Semantic Search
With semantic search, it's possible to understand the meaning of words by utilizing vector searches. You can get results with for example "clothing", even if that word isn't used in any product information. It understands that "shirt" or "pants" is related to "clothing". There are also multilingual machine learning models, so it's possible to search in multiple languages without the need to translate anything. For example, in Dutch; "kleding" or "tas voor op je rug" will also return results.
Preparation
Make sure you're familiar with InstantSearch, as it's used for the autocomplete and product listings such as category pages, the search page and product sliders. Indexing is handled by Laravel Scout and to make InstantSearch compatible with Elasticsearch / OpenSearch we're using Searchkit. More docs on related topics:
- Requirements
- Elasticsearch: configuration, CORS and secure
- OpenSearch: configuration, CORS and secure
- Listing component
- Extending the autocomplete
- Eventy filters
Requirements
It's possible to use semantic search with Elasticsearch and OpenSearch. With OpenSearch, it's a free feature to load a machine learning model into OpenSearch which creates the vectors. For Elasticsearch, you need to handle vector creation yourself or use a paid subscription.
Configuration
Elasticsearch
Have a look at the semantic search Searchkit docs. Keep in mind this requires a paid subscription! More info in the Elasticsearch semantic search docs.
OpenSearch
Follow this gist, read the linked blog or check out this Youtube video. But also check the OpenSearch docs about semantic search and the semantic search tutorial.
Sentence Transformers
With the configuration of Elasticsearch / OpenSearch you'll need to pick a sentence transformer model. The defaults in the tutorials are pretty good but you have to experiment with different models to see which one returns the best results for you. More info on pretrained models and if you're looking for a multilingual model; switch to a different model that supports multiple languages
Installation
NOTE
These examples are using OpenSearch!
Backend
The easiest way to install semantic search capabilities within Rapidez is with Eventy filters from your AppServiceProvider
. First you need to add these index settings:
Eventy::addFilter('index.product.settings', fn ($settings) => array_merge_recursive($settings, [
'index.knn' => true,
'default_pipeline' => 'embedding-ingest-pipeline',
'index.search.default_pipeline' => 'hybrid-search-pipeline'
]));
Create an extra field with all data you'd like to be used for the vector. With the Magento sample data you could do something like this:
Eventy::addFilter('index.product.data', fn ($data) => array_merge_recursive($data, [
'content' => implode(' - ', [
'Product name: '.$data['name'],
'SKU: '.$data['sku'],
'Price: '.$data['price'].' euro',
'Activity: '.implode(', ', $data['activity'] ?? []),
'Material: '.implode(', ', $data['material'] ?? []),
'Style general: '.implode(', ', $data['style_general'] ?? []),
'Style bottom: '.implode(', ', $data['style_bottom'] ?? []),
'Climate: '.implode(', ', $data['climate'] ?? []),
'Pattern: '.implode(', ', $data['pattern'] ?? []),
'Gender: '.implode(', ', $data['gender'] ?? []),
'Description: '.strip_tags($data['description']),
]
)]));
Experiment with different data or split data in multiple fields so it's possible to search independently and apply boosts on certain data. This field also needs a mapping:
Eventy::addFilter('index.product.mapping', fn ($mapping) => array_merge_recursive($mapping, [
'properties' => [
'content_embedding' => [
'type' => 'knn_vector',
'dimension' => 512,
'method' => [
'name' => 'hnsw',
'space_type' => 'innerproduct',
'engine' => 'faiss',
]
],
],
]));
NOTE
Keep in mind this needs to match with your model and configurations within OpenSearch!
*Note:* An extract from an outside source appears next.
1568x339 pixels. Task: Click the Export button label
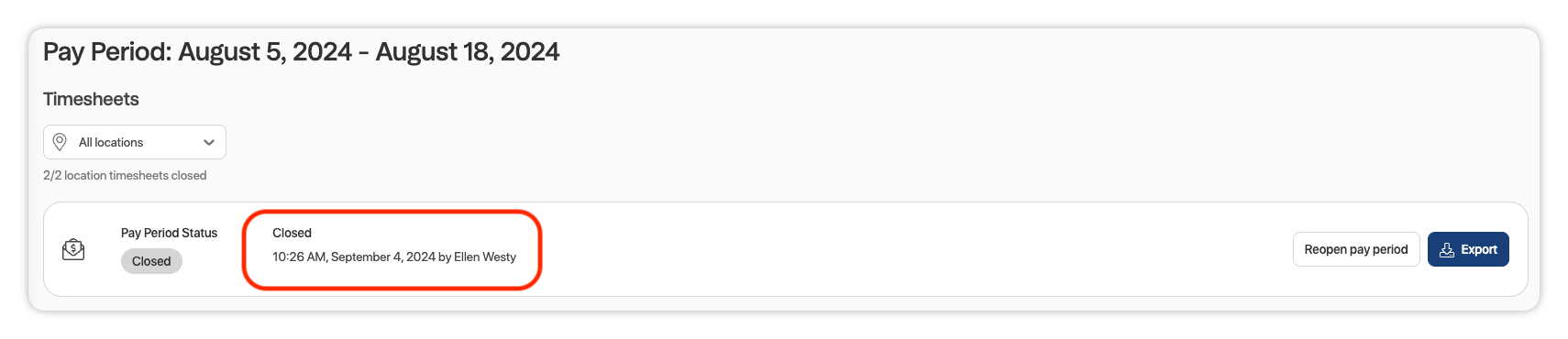(1479, 249)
Now everything is configured, run the indexer:
php artisan rapidez:index
TIP
Alternatively if you've overwritten the product model you can use these methods within the product model instead of using Eventy:
indexMapping()
indexSettings()
toSearchableArray()
See the Laravel Scout docs, the extending indexer docs and the current searchable trait used by the product model.
Frontend
The query used to get search results needs to include our new vector field. You can overwrite the default query using the query
prop on the listing component. First publish the Blade template and edit: resources/views/vendor/rapidez/components/listing.blade.php
Add a new custom function name:
<listing
...
:query="semanticSearch"
>
And create that function in resources/js/app.js
:
Vue.prototype.semanticSearch = (query, searchAttributes, config) => {
let finalQuery = Vue.prototype.relevanceQueryMatch(query, searchAttributes, config.fuzziness)
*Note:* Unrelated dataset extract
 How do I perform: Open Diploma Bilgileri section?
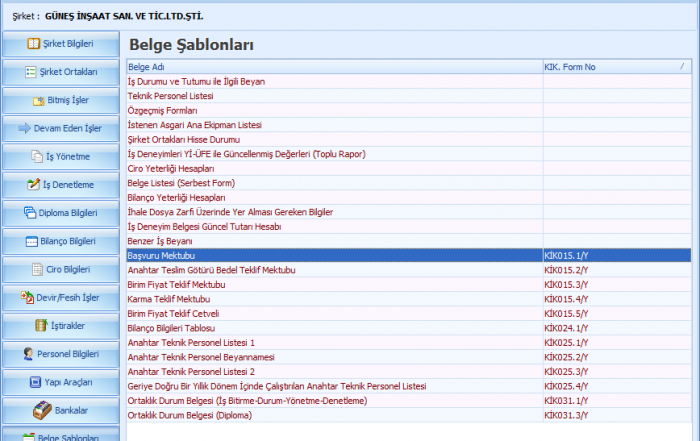(x=60, y=213)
finalQuery.bool.should.push({
'neural': {
'content_embedding': {
'query_text': query,
'model_id': 'YOUR-MODEL-ID',
'min_score': 0.9,
}
}
})
return finalQuery
}
TIP
Refer to the OpenSearch docs on neural queries
Temporary workaround
Until this pull request is merged you also need to add this so we can use the default query.
relevanceQueryMatch function
// From: https://github.com/searchkit/searchkit/blob/main/packages/searchkit/src/transformRequest.ts
// See: https://github.com/searchkit/searchkit/pull/1408
Vue.prototype.relevanceQueryMatch = (query, search_attributes, fuzziness = "AUTO:4,8") => {
const getFieldsMap = (boostMultiplier) => {
return search_attributes.map((attribute) => {
return typeof attribute === "string" ? attribute : `${attribute.field}^${(attribute.weight || 1) * boostMultiplier}`;
});
};
return {
bool: {
should: [
{
bool: {
should: [
{
multi_match: {
query,
fields: getFieldsMap(1),
fuzziness
}
},
{
multi_match: {
query,
fields: getFieldsMap(0.5),
type: "bool_prefix"
}
}
]
}
},
{
multi_match: {
query,
type: "phrase",
fields: getFieldsMap(2)
}
}
]
}
};
}